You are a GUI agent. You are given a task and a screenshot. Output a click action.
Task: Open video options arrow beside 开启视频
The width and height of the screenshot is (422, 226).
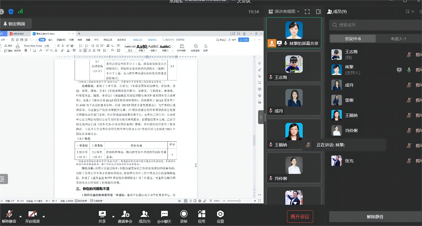click(44, 216)
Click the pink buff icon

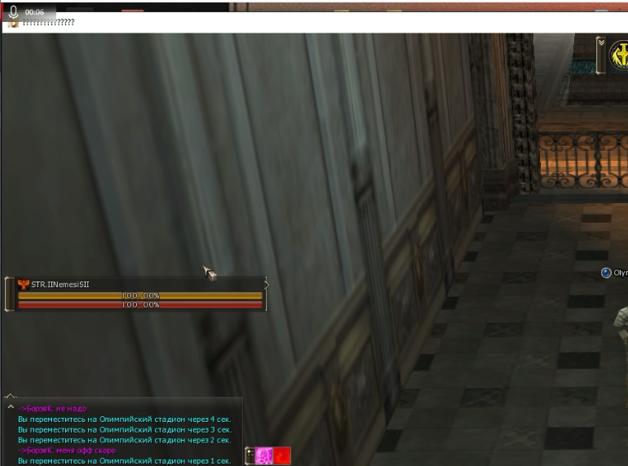click(263, 455)

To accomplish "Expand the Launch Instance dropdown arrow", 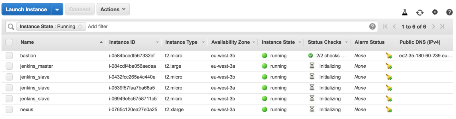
- - -
Would you set down every line of the data above exactly, skipping the pictures?

**TASK ANSWER**
You are a GUI agent. You are given a task and a screenshot. Output a click action.
Task: Open video options arrow beside 开启视频
The width and height of the screenshot is (422, 226).
click(44, 216)
Click the pink buff icon

click(263, 455)

To accomplish "Expand the Launch Instance dropdown arrow", 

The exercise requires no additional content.